Alongside the Silent Hill maze, Orlando is offering several other horrifying ways to spend your October evenings. You can wander zombie-infested streets inspired by AMC’s The Walking Dead or visit a post-apocalyptic Las Vegas created by the magicians Penn and Teller. There’re also haunted attractions inspired by Alice Cooper, a Gothic cathedral, the cursed Hartford Mansion and plenty of street performers and live entertainment.
Of course, if you’re not in a city near a Universal park, you might miss out on the fun. Fortunately, most major theme parks offer something special on Halloween. Knott’s Berry Farm goes all-out by re-theming all of its rides to more horrific versions and filling the park with scare-mongering staff. Busch Gardens runs a Halloween event at each of its locations every year, and most Six Flags locations offer spooky-themed events and attractions as well.
There’re hundreds more attractions to find across the country, ranging from complete Halloween-themed theme parks like Dallas’s Screamspark to small-scale fright houses put on by student organizations and non-profits, and even a few high-end yard haunts and garage haunts put together by local fear-mongers. Haunted houses have definitely grown over the past few decades, with attractions growing scarier, bloodier and more high-tech as the creators aim for an older and more genre-savvy audience.

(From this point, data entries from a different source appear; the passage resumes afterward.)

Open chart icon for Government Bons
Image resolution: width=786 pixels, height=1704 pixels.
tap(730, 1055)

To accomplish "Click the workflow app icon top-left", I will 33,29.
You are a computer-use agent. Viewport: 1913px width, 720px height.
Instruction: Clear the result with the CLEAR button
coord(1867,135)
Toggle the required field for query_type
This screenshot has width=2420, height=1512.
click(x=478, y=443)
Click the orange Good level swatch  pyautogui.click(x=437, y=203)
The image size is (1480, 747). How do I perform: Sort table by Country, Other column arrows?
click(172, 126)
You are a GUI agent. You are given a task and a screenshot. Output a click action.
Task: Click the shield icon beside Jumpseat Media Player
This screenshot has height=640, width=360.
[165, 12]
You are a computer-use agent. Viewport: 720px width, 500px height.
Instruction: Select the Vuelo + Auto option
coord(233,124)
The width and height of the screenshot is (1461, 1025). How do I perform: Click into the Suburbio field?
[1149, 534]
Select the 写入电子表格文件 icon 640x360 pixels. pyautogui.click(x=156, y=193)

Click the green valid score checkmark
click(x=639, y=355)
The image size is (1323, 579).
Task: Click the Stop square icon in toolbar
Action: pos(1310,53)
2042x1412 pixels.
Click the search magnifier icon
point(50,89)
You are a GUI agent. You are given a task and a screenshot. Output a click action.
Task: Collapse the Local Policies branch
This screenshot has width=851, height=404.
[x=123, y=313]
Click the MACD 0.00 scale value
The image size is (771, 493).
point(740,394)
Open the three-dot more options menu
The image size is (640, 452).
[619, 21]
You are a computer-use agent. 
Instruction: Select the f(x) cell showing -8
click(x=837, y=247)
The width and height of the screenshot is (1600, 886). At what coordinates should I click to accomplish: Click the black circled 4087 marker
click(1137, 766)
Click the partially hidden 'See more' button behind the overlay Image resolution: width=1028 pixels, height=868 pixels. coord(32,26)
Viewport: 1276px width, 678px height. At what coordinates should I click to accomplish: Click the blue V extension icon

With so many horror-themed attractions across the country, it’s obvious that there’s a lasting demand for this kind of entertainment. Parks need to raise the stakes to compete with movies, video games and other media, but they provide something that no other form of entertainment can: They allow visitors to actually participate and create their own experience. The feeling of being scared – and even threatened – while knowing that you’re still safe is one of the most powerful draws of the horror genre, and haunted attractions make that possible.